Numerical Implementation

  1. Get data

For illustration, we use a toy data matrix \(X\).

X <- matrix(data = c(2.5, 0.5, 2.2, 1.9, 3.1, 2.3, 2.0, 1.0, 1.5, 1.1,
                     2.4, 0.7, 2.9, 2.2, 3.0, 2.7, 1.6, 1.1, 1.6, 0.9), ncol = 2)
plot(X[,1], X[,2],xlab=expression("x"[1]), ylab=expression("x"[2]))

  1. Convert \(X\) to a column-centered matrix

It is not necessary for calculating the covariance matrix, but it is necessary for performing projection.

# column mean-centering 
Xc <- apply(X, 2, function(y) y - mean(y))
  1. Calculate the covariance matrix
C <- cov(Xc)
  1. Get the eigenvalues and eigenvectors of the covariance matrix
C.eigen <- eigen(C)
  1. Choose principal axes

The eigenvalues of \(C\) are used to find the proportion of the total variance explained by the components.

totalVar <- sum(C.eigen$values)
# one can check it equal to the total variance sum(diag(S)) 
totalVar == sum(diag(C))
## [1] TRUE
for (s in C.eigen$values) {
  print(s/totalVar)
}
## [1] 0.9631813
## [1] 0.03681869

The first eigenvalue account for \(96.3%\) of the total variance. So we choose the first eigenvector as the principal axis.

  1. Project on the principal axis
# Set up figure layout
par(oma=c(0, 0, 0, 0), mar = c(4, 4.1, 2, 1), las="1", xpd=TRUE)
layout.matrix <- matrix(c(1, 2), nrow = 1, ncol = 2)
layout(mat = layout.matrix, heights = c(3.25), widths = c(3.25, 3.25))
# Plot principal component
plot(Xc, xlab=expression("x"[1]), ylab=expression("x"[2]))
x <- seq(-1.0, 1.0, 0.1)
lines(x, -x * C.eigen$vectors[1,2]/C.eigen$vectors[1,1], col='red')
# Principal components scaled to unit norm
r <- 2
V <- C.eigen$vectors[,1:r]
n <- dim(Xc)[1]
for (i in 1:r) {
V[,i] <- V[,i]/sqrt((n-1)*C.eigen$values[i])
}
PXc <- Xc %*% V
plot(PXc,  xlab="PC1", ylab="PC2")

  1. Verify Remark 1
gram <- Xc %*% t(Xc)/9
gram.eign <- eigen(gram)
round(gram.eign$values[1:2], 6) == round(C.eigen$values, 6)
## [1] TRUE TRUE
round(gram.eign$vectors[, 1], 6) == round(PXc[, 1], 6)
##  [1] TRUE TRUE TRUE TRUE TRUE TRUE TRUE TRUE TRUE TRUE
# difference in a scaling factor -1
round(gram.eign$vectors[, 2], 6) == round(-PXc[, 2], 6)
##  [1] TRUE TRUE TRUE TRUE TRUE TRUE TRUE TRUE TRUE TRUE

Validation

Compare with R function prcomp

pilots.pca <- prcomp(X)
pilots.pca
## Standard deviations (1, .., p=2):
## [1] 1.1331495 0.2215477
## 
## Rotation (n x k) = (2 x 2):
##             PC1        PC2
## [1,] -0.6778734  0.7351787
## [2,] -0.7351787 -0.6778734

Remark 2. The squares of the standard deviations equal to the eigenvalues of \(C\).

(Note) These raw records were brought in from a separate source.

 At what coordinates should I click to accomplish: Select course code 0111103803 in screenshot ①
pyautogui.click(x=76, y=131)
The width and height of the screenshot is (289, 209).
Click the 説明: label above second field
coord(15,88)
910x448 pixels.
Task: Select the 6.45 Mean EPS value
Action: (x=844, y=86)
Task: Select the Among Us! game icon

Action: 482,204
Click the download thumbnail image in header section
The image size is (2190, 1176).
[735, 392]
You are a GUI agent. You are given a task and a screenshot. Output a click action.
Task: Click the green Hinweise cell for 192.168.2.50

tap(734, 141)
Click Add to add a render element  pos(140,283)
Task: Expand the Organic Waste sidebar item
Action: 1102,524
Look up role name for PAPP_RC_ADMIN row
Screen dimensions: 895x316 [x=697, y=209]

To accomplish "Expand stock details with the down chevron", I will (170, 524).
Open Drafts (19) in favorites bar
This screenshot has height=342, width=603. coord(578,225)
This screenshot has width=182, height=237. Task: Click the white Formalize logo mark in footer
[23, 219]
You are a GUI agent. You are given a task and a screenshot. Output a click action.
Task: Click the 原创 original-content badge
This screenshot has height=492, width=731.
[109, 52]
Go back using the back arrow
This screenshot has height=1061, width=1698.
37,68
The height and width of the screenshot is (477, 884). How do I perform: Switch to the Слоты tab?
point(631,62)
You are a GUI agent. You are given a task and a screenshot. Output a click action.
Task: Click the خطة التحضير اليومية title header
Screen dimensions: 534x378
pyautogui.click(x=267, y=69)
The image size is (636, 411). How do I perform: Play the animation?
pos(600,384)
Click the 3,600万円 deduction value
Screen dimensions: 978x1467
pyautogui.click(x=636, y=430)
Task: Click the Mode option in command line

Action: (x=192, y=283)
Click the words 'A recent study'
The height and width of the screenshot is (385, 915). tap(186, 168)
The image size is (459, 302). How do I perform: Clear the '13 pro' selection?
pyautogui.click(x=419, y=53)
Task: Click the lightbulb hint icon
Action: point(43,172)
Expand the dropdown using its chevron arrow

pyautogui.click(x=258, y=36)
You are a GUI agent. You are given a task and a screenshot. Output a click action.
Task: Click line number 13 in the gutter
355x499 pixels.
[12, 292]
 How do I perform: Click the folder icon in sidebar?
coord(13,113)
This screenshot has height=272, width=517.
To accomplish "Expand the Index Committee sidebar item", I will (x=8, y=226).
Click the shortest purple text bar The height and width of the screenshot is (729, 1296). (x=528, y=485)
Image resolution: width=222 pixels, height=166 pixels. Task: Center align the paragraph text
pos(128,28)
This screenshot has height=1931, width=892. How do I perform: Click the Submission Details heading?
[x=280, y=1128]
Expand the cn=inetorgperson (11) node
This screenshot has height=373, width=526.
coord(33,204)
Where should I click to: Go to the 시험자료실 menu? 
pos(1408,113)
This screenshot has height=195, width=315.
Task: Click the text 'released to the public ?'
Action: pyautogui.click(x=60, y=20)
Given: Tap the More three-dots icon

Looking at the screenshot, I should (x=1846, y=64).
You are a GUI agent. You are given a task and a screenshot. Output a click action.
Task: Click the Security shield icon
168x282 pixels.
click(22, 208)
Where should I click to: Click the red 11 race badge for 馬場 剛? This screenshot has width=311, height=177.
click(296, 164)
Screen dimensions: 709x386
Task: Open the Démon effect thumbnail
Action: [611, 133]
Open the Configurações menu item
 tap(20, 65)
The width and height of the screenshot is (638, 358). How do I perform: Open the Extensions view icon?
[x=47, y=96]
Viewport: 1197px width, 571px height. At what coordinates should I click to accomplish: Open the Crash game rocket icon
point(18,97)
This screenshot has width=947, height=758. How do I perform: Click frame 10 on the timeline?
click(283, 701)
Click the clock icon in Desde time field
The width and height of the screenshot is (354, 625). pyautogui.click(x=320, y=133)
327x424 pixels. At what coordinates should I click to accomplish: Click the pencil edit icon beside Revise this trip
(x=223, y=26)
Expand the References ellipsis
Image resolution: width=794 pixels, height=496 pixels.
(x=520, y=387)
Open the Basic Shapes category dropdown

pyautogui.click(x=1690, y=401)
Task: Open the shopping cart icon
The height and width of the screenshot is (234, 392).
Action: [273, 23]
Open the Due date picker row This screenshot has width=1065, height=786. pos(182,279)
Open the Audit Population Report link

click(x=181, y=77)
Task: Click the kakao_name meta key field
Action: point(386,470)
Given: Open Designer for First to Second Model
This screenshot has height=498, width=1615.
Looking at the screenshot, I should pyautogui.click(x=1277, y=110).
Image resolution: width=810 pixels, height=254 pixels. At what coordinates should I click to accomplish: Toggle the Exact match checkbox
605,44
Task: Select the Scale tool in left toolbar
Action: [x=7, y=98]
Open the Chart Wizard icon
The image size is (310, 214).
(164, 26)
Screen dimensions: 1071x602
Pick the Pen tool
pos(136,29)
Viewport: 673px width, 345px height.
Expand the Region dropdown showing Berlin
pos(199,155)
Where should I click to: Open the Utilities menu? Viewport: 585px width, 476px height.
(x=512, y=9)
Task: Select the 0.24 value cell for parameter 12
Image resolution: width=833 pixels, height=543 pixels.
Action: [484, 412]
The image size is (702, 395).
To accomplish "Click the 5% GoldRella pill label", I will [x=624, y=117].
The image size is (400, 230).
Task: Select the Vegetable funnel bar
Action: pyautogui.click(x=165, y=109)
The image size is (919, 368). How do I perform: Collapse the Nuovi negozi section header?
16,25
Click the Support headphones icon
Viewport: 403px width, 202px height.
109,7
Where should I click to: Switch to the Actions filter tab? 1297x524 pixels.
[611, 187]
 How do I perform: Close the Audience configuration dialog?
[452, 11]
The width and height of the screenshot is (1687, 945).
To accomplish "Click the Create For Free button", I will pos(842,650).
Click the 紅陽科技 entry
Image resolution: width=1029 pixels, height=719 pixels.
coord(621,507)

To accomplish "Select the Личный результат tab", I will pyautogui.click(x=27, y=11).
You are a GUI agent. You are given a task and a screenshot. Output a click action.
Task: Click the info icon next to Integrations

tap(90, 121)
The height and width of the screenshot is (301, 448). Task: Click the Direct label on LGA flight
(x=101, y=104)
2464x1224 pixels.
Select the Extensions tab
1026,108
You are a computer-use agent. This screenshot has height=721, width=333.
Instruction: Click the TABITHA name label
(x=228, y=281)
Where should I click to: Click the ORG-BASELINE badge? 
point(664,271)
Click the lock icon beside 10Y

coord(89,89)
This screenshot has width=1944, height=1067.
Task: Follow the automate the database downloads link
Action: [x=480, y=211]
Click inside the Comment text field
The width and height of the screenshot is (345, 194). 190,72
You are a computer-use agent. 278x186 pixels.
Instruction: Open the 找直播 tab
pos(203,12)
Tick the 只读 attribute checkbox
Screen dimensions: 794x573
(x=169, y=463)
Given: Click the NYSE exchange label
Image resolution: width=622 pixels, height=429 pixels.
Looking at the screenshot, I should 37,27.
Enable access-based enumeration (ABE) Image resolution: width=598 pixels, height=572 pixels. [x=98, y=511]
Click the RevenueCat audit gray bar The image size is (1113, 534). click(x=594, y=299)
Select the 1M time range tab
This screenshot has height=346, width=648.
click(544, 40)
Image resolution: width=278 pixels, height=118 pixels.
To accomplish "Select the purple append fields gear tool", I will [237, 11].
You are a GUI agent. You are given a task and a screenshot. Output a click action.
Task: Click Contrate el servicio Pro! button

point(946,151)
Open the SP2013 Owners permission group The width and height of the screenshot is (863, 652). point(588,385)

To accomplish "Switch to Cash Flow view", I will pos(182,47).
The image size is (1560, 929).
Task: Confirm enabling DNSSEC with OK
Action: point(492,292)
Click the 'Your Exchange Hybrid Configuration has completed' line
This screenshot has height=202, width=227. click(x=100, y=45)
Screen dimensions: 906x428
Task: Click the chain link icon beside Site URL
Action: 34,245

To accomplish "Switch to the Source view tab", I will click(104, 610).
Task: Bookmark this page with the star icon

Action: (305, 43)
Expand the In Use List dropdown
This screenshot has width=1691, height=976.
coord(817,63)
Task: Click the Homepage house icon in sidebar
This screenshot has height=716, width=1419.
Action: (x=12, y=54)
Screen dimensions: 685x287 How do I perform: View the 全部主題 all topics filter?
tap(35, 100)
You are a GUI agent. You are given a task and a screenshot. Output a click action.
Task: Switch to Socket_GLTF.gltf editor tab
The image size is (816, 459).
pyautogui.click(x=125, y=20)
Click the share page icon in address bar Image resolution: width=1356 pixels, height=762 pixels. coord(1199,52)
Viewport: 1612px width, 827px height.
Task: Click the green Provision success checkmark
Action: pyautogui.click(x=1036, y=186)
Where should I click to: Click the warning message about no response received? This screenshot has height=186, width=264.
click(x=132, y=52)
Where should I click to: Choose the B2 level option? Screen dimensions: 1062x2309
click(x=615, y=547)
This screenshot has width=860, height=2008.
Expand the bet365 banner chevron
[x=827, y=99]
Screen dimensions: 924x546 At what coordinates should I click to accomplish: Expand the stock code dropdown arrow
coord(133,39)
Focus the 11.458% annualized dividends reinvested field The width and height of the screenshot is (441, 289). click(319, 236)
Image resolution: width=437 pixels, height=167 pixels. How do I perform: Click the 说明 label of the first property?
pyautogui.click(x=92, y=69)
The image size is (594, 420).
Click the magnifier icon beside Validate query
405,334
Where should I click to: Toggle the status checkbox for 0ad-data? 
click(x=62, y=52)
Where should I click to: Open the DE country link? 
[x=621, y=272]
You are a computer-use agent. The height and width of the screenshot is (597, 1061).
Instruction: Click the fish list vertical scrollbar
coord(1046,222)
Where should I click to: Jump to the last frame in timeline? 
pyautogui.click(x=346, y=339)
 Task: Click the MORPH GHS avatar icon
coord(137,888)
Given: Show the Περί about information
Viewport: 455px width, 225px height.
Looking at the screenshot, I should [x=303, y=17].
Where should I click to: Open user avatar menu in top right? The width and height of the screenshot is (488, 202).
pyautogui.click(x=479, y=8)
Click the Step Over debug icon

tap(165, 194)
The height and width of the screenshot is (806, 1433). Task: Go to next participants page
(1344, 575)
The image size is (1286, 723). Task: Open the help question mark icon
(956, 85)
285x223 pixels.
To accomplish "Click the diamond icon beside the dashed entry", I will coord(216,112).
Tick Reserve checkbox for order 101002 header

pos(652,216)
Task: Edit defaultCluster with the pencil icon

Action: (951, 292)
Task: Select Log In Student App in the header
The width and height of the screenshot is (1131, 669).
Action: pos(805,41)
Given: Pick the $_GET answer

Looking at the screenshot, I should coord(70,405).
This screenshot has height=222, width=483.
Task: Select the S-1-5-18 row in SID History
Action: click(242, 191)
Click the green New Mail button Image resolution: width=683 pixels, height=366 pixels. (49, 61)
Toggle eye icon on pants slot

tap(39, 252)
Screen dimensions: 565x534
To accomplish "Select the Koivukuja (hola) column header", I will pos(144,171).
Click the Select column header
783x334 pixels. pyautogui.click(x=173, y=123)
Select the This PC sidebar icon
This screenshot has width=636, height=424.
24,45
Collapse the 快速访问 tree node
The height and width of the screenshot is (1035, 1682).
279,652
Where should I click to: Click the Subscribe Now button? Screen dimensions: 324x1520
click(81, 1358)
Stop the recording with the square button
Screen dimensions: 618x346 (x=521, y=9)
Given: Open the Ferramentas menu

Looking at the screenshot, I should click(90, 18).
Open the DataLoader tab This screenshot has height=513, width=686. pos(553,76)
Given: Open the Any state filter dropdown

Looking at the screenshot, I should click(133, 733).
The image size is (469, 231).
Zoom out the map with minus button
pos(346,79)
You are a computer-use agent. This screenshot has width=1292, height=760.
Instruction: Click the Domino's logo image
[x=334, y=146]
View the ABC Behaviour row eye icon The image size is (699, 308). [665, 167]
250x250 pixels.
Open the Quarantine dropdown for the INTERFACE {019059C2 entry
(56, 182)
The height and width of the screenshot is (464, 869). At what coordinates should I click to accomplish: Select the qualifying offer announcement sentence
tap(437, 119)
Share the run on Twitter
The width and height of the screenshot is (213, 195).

Remark 3. The PCs/Rotation are the same as the eigenvectors of \(C\) except for a scaling factor -1.

Kernel Principal Component Analysis

Basic understanding of the algorithm

Non-linear data (e.g. a curve in 2-D) may be linearized in a higher-dimensional space so that dimension of the data may be reduced. Kernel principal component analysis is to map the input space to a new higher-dimensional feature space. PCA is carried out in the new space.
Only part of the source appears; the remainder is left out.